## TASK BRIEF:
Give back every entry, exactly as written.

## DATA TO USE:
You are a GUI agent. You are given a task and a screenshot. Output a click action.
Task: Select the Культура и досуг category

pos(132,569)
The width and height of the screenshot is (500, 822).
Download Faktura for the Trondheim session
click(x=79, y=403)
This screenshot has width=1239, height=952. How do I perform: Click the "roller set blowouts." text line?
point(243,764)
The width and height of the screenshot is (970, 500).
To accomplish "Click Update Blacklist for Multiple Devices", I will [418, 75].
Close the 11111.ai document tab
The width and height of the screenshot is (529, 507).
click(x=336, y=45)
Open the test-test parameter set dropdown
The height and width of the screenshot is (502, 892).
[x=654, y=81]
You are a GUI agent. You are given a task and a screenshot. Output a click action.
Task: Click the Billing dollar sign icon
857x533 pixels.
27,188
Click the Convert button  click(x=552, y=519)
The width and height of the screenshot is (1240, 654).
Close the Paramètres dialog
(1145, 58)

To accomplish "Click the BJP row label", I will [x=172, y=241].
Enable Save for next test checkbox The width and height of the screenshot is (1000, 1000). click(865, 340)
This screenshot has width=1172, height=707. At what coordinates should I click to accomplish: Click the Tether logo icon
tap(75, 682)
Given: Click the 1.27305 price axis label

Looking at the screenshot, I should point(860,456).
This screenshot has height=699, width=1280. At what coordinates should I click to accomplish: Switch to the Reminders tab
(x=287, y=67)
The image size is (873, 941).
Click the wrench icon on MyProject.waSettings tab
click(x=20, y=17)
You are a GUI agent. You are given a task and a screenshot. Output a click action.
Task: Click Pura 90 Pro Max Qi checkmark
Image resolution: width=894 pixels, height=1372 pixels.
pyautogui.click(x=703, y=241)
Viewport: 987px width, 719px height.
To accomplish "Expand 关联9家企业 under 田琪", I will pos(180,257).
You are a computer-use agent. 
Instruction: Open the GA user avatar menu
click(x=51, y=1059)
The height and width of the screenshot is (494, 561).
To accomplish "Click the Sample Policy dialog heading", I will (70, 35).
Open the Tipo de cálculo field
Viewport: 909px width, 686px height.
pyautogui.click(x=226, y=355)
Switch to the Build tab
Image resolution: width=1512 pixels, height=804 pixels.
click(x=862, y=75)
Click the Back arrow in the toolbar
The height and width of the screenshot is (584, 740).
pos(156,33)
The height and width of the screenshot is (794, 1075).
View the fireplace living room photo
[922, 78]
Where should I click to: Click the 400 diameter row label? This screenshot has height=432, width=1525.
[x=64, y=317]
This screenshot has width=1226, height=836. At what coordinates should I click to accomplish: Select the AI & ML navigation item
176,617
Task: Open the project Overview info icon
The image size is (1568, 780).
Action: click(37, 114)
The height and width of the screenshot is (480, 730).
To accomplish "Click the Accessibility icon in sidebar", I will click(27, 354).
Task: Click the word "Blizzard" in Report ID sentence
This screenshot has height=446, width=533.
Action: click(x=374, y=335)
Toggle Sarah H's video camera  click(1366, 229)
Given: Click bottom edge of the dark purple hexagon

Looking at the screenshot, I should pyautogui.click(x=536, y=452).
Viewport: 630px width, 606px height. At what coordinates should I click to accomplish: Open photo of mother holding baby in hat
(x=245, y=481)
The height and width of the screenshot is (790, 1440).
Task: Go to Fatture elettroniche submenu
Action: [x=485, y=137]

## ANSWER TO THIS TASK:
You are a GUI agent. You are given a task and a screenshot. Output a click action.
Task: Select the Культура и досуг category

pos(132,569)
The width and height of the screenshot is (500, 822).
Download Faktura for the Trondheim session
click(x=79, y=403)
This screenshot has width=1239, height=952. How do I perform: Click the "roller set blowouts." text line?
point(243,764)
The width and height of the screenshot is (970, 500).
To accomplish "Click Update Blacklist for Multiple Devices", I will [418, 75].
Close the 11111.ai document tab
The width and height of the screenshot is (529, 507).
click(x=336, y=45)
Open the test-test parameter set dropdown
The height and width of the screenshot is (502, 892).
[x=654, y=81]
You are a GUI agent. You are given a task and a screenshot. Output a click action.
Task: Click the Billing dollar sign icon
857x533 pixels.
27,188
Click the Convert button  click(x=552, y=519)
The width and height of the screenshot is (1240, 654).
Close the Paramètres dialog
(1145, 58)

To accomplish "Click the BJP row label", I will [x=172, y=241].
Enable Save for next test checkbox The width and height of the screenshot is (1000, 1000). click(865, 340)
This screenshot has width=1172, height=707. At what coordinates should I click to accomplish: Click the Tether logo icon
tap(75, 682)
Given: Click the 1.27305 price axis label

Looking at the screenshot, I should point(860,456).
This screenshot has height=699, width=1280. At what coordinates should I click to accomplish: Switch to the Reminders tab
(x=287, y=67)
The image size is (873, 941).
Click the wrench icon on MyProject.waSettings tab
click(x=20, y=17)
You are a GUI agent. You are given a task and a screenshot. Output a click action.
Task: Click Pura 90 Pro Max Qi checkmark
Image resolution: width=894 pixels, height=1372 pixels.
pyautogui.click(x=703, y=241)
Viewport: 987px width, 719px height.
To accomplish "Expand 关联9家企业 under 田琪", I will pos(180,257).
You are a computer-use agent. 
Instruction: Open the GA user avatar menu
click(x=51, y=1059)
The height and width of the screenshot is (494, 561).
To accomplish "Click the Sample Policy dialog heading", I will (70, 35).
Open the Tipo de cálculo field
Viewport: 909px width, 686px height.
pyautogui.click(x=226, y=355)
Switch to the Build tab
Image resolution: width=1512 pixels, height=804 pixels.
click(x=862, y=75)
Click the Back arrow in the toolbar
The height and width of the screenshot is (584, 740).
pos(156,33)
The height and width of the screenshot is (794, 1075).
View the fireplace living room photo
[922, 78]
Where should I click to: Click the 400 diameter row label? This screenshot has height=432, width=1525.
[x=64, y=317]
This screenshot has width=1226, height=836. At what coordinates should I click to accomplish: Select the AI & ML navigation item
176,617
Task: Open the project Overview info icon
The image size is (1568, 780).
Action: click(37, 114)
The height and width of the screenshot is (480, 730).
To accomplish "Click the Accessibility icon in sidebar", I will click(27, 354).
Task: Click the word "Blizzard" in Report ID sentence
This screenshot has height=446, width=533.
Action: click(x=374, y=335)
Toggle Sarah H's video camera  click(1366, 229)
Given: Click bottom edge of the dark purple hexagon

Looking at the screenshot, I should pyautogui.click(x=536, y=452).
Viewport: 630px width, 606px height. At what coordinates should I click to accomplish: Open photo of mother holding baby in hat
(x=245, y=481)
The height and width of the screenshot is (790, 1440).
Task: Go to Fatture elettroniche submenu
Action: [x=485, y=137]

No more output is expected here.